Thiruvaniyoor is an eastern suburb of the city of Kochi in the state of Kerala, India. Situated around 15 km (9 mi) south-east from the city centre, it is a part of Kunnathunad taluk.

== History ==

During the starting years of 19th century, almost 90% of the land was under the control of Devaswom or landlords. The major devaswom and landlords at that time were Thiruvaniyoor Devaswom, Chemmanad Devaswom, Monappilly Devaswom, Muriyamangalam Devaswom, Purapperi Mana, Kizhakumbhagath Mana, Thuruthikkala Mana, Mathurakkattu Mana, etc.

==Kunnathnadu Tehsil==
This village is part of Kunnathnadu taluk of Ernakulam district. Other towns in this area include Kizhakkambalam, Kombanad, Mazhuvannoor, Rayamangalam and Thiruvaniyoor.

== Demographics ==

According to the 2011 census of India, Thiruvaniyoor has 6413 households. The literacy rate of the village is 87.78%.

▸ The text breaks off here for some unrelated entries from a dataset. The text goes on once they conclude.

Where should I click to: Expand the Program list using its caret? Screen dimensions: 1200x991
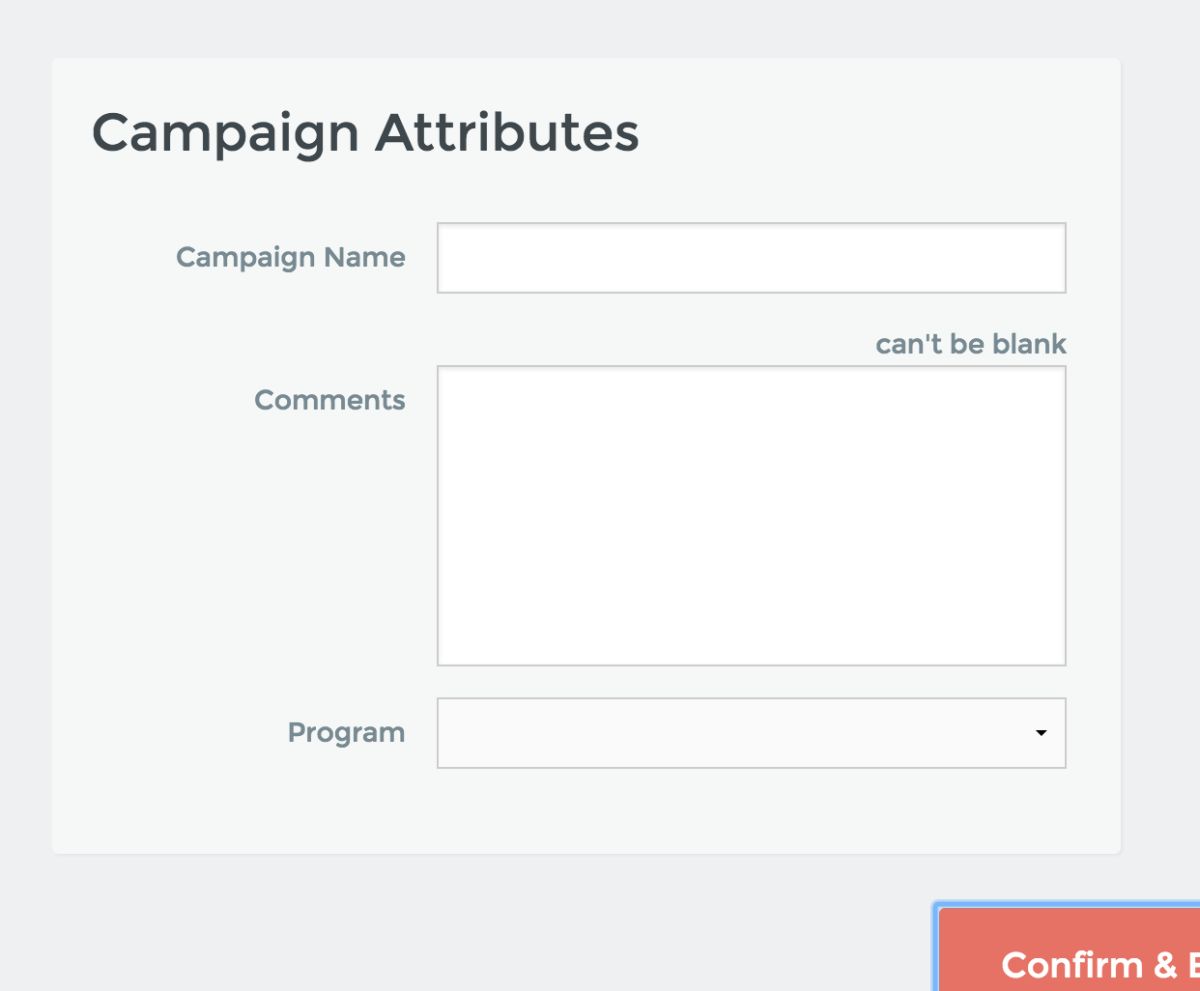(x=1040, y=733)
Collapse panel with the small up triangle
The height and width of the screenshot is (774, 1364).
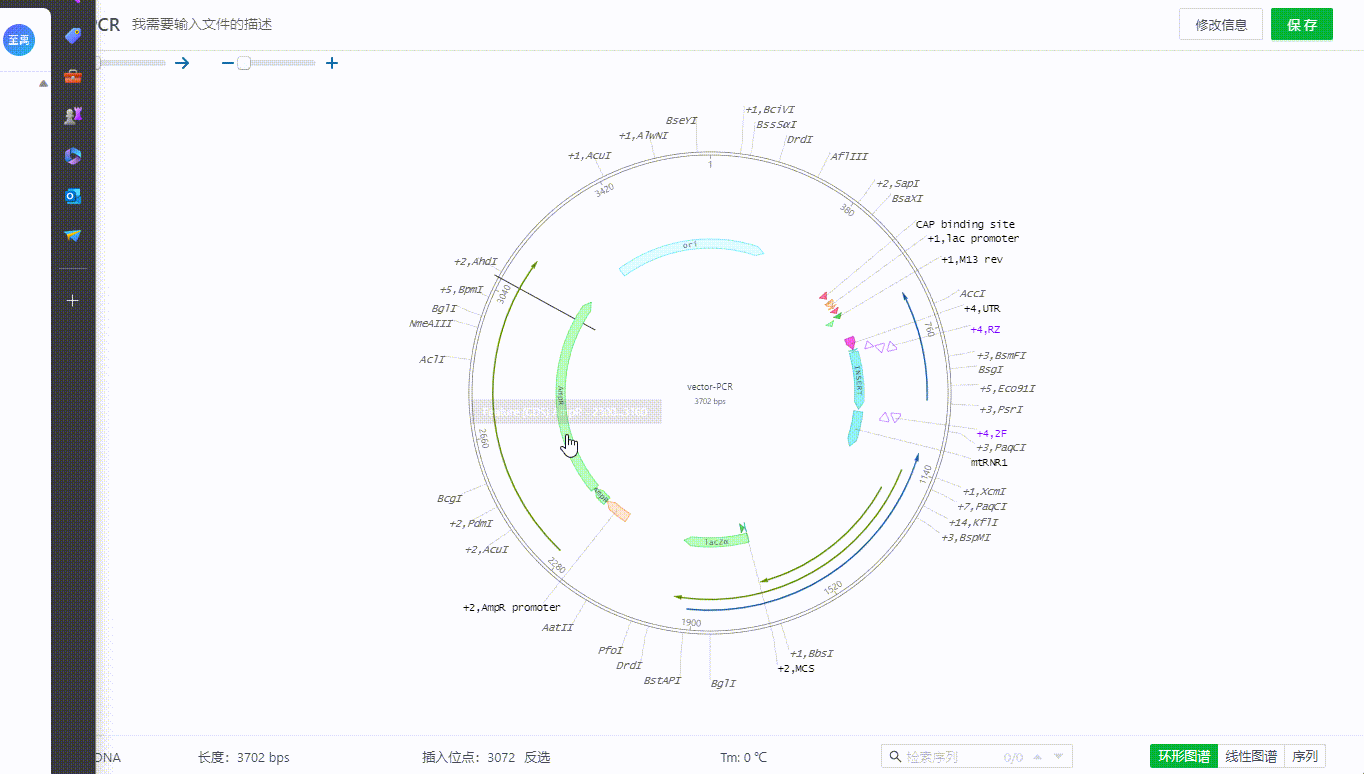pos(43,84)
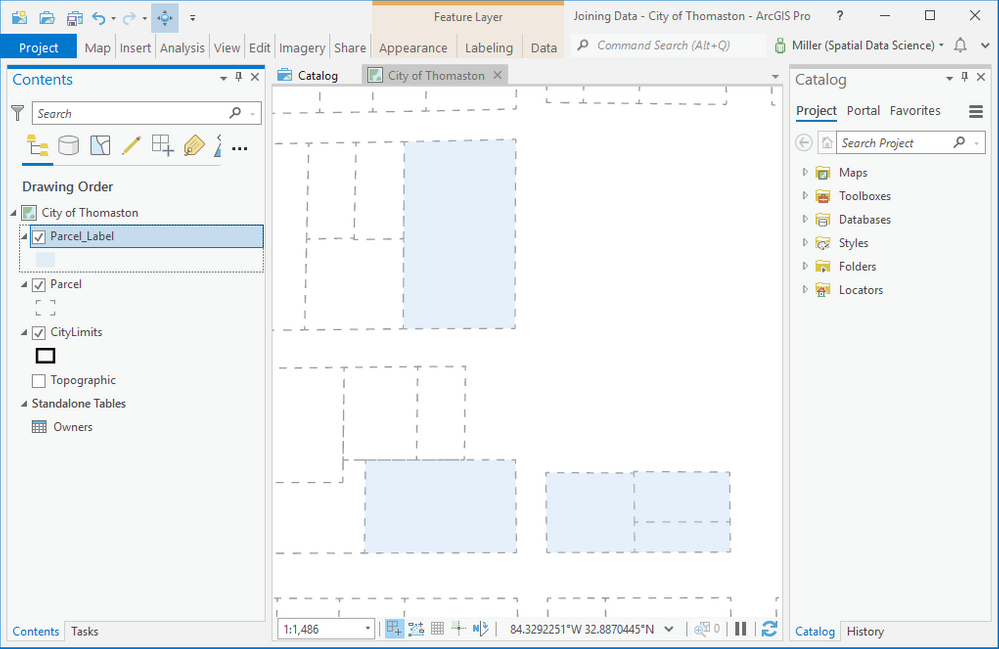The width and height of the screenshot is (999, 649).
Task: Open the map scale dropdown
Action: pos(368,628)
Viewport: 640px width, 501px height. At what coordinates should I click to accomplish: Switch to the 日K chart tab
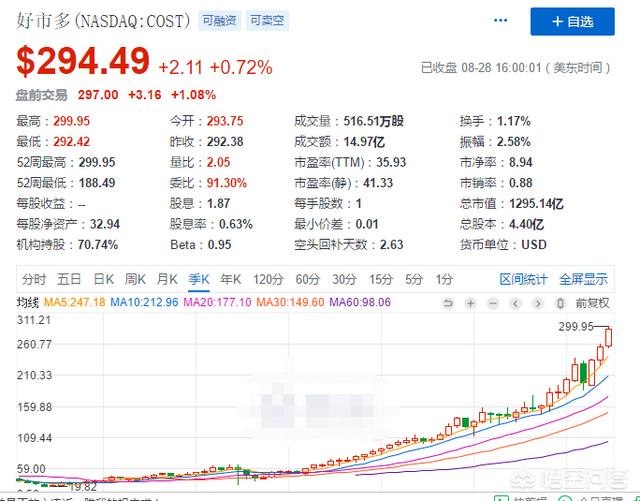[104, 279]
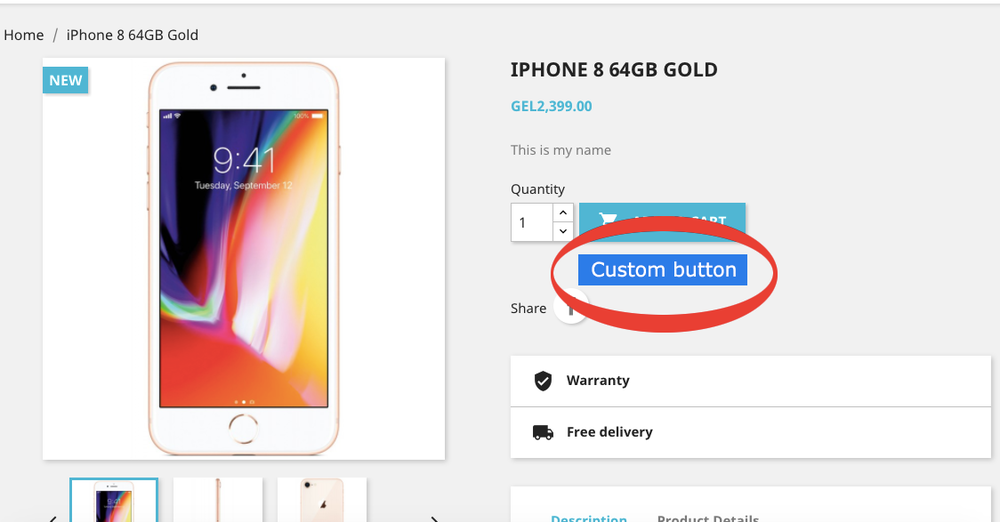
Task: Go to Home via the breadcrumb
Action: coord(24,35)
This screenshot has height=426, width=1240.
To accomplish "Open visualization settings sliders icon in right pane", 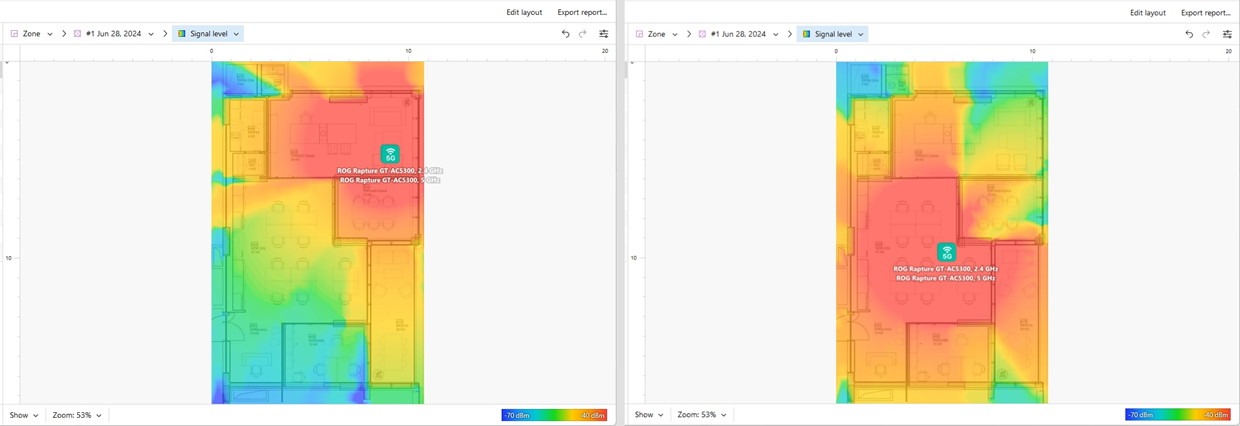I will [x=1228, y=34].
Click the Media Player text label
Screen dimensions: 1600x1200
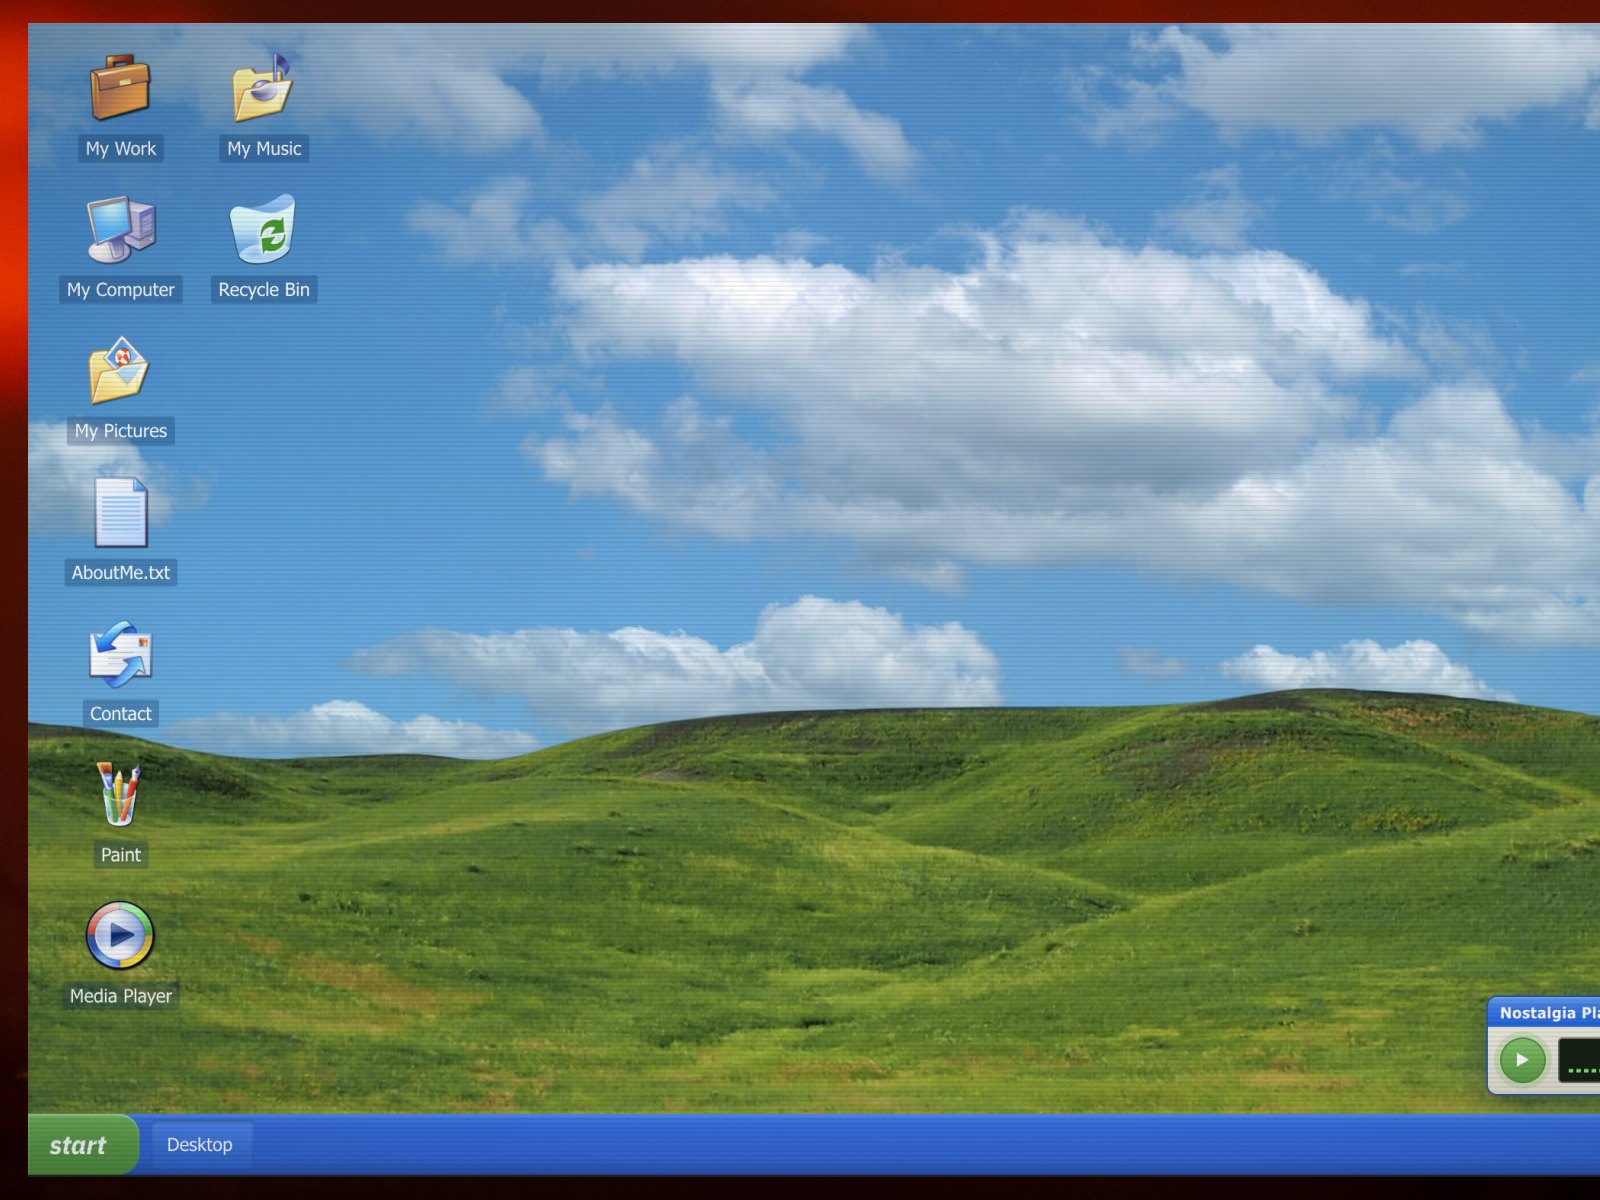coord(121,996)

Demographics (2011 Census)
|  | Total | Male | Female |
|---|---|---|---|
| Population | 25327 | 12438 | 12889 |
| Children aged below 6 years | 2133 | 1079 | 1054 |
| Scheduled caste | 3035 | 1475 | 1560 |
| Scheduled tribe | 54 | 30 | 24 |
| Literates | 22233 | 11095 | 11138 |
| Workers (all) | 10356 | 7151 | 3205 |
| Main workers (total) | 8929 | 6420 | 2509 |
| Main workers: Cultivators | 641 | 497 | 144 |
| Main workers: Agricultural labourers | 657 | 453 | 204 |
| Main workers: Household industry workers | 151 | 123 | 28 |
| Main workers: Other | 7480 | 5347 | 2133 |
| Marginal workers (total) | 1427 | 731 | 696 |
| Marginal workers: Cultivators | 142 | 99 | 43 |
| Marginal workers: Agricultural labourers | 192 | 88 | 104 |
| Marginal workers: Household industry workers | 31 | 13 | 18 |
| Marginal workers: Others | 1062 | 531 | 531 |
| Non-workers | 14971 | 5287 | 9684 |

== Lions Club of Thiruvaniyoor ==

Lions Club Thiruvaniyoor is the most popular social organization of Thiruvaniyoor. Lions movement started at Thiruvaniyoor in 2018. Lions Club has currently 51 active members. Across the globe, Lions are rolling up their sleeves and taking action. With over 1.4 million members, we're the largest service organization in the world.